*** Task material Section Begins ***
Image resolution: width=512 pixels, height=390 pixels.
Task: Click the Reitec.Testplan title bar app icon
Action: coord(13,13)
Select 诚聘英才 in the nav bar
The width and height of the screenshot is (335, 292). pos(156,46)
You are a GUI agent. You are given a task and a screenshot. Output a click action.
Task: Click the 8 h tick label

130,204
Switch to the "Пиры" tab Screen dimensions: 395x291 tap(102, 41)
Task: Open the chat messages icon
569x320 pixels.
*** Task material Section Ends ***
*** Task material Section Begins ***
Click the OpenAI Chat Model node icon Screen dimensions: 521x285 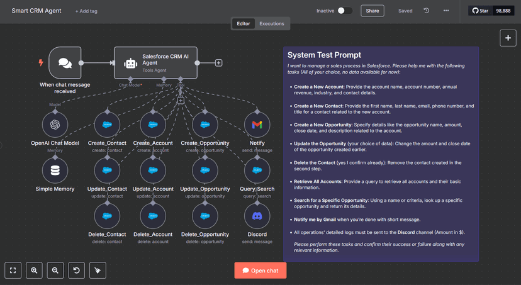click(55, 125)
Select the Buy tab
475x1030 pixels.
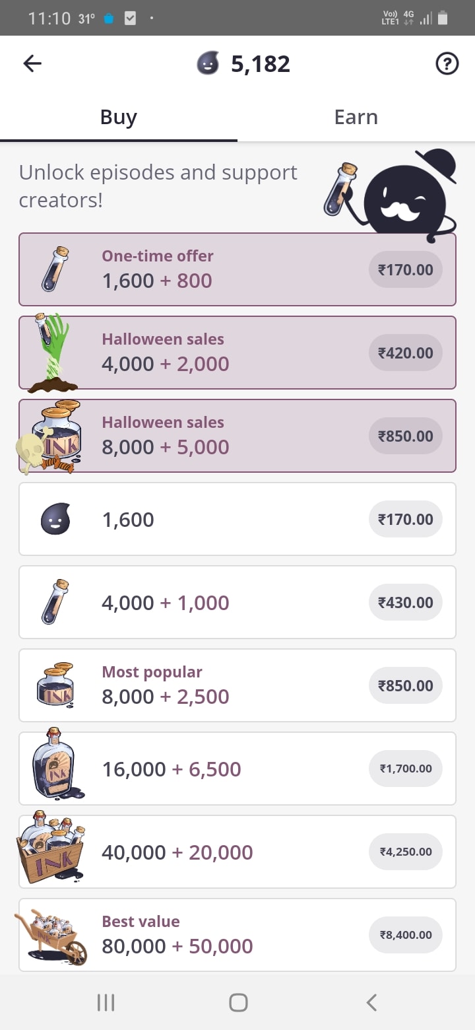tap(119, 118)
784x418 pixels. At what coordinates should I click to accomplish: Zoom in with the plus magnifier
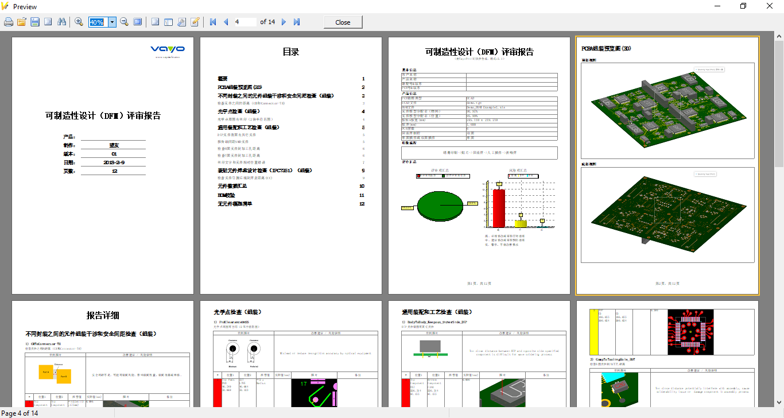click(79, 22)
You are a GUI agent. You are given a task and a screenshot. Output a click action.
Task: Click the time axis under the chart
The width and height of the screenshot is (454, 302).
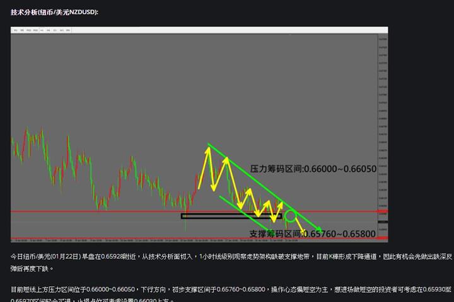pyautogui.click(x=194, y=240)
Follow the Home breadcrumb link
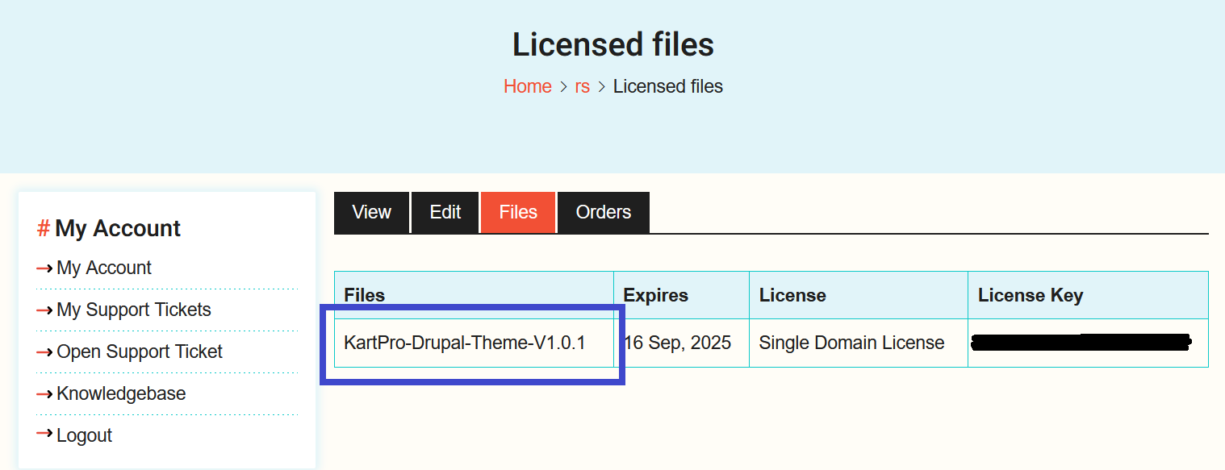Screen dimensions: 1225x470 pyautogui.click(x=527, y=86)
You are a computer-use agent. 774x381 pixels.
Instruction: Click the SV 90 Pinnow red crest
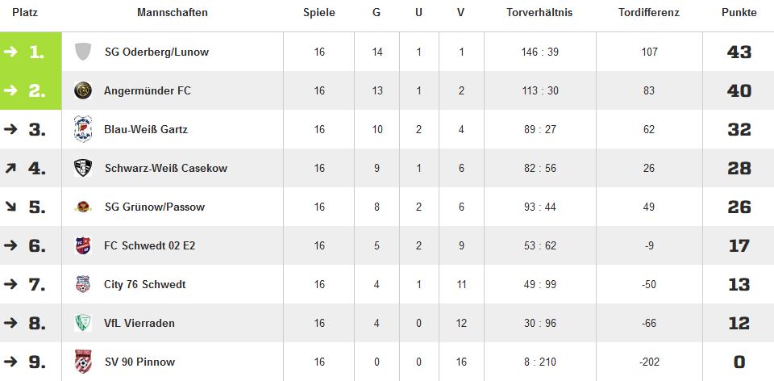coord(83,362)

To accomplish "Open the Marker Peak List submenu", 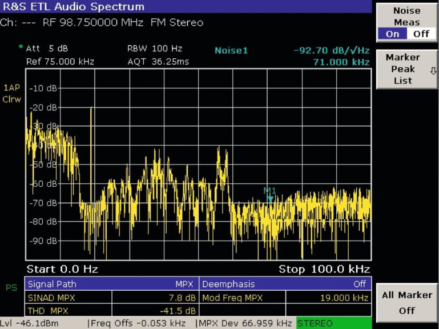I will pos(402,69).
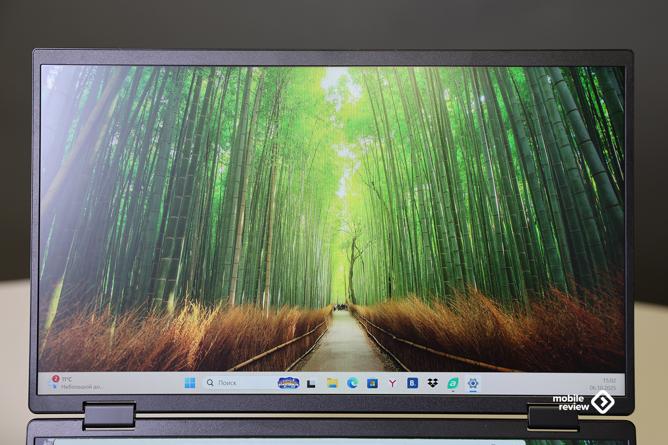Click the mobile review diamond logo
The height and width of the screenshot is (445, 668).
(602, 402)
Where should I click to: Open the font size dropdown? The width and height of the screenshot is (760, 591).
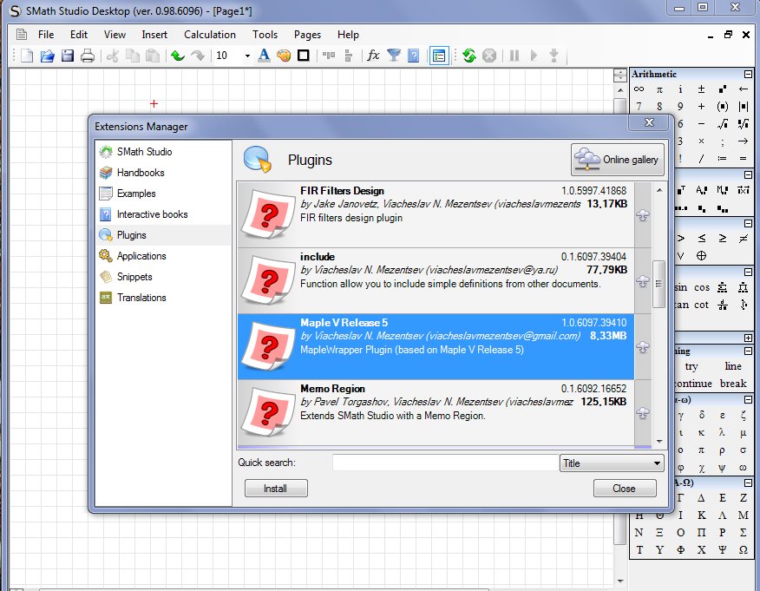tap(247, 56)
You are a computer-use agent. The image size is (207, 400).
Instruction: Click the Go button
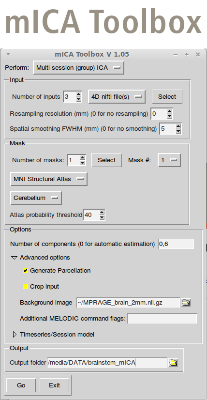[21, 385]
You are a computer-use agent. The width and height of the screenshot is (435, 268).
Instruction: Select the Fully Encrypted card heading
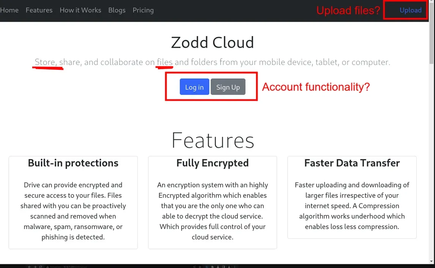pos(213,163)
*** Task material Section Ends ***
Description of the task: Search the material above for "computer". Pull out each line where it shows up.

Answer to this exercise:
You are a computer-use agent. 774x381 pixels.
You are a computer-use agent. The image size is (207, 400).
You are a computer-use agent. The width and height of the screenshot is (435, 268).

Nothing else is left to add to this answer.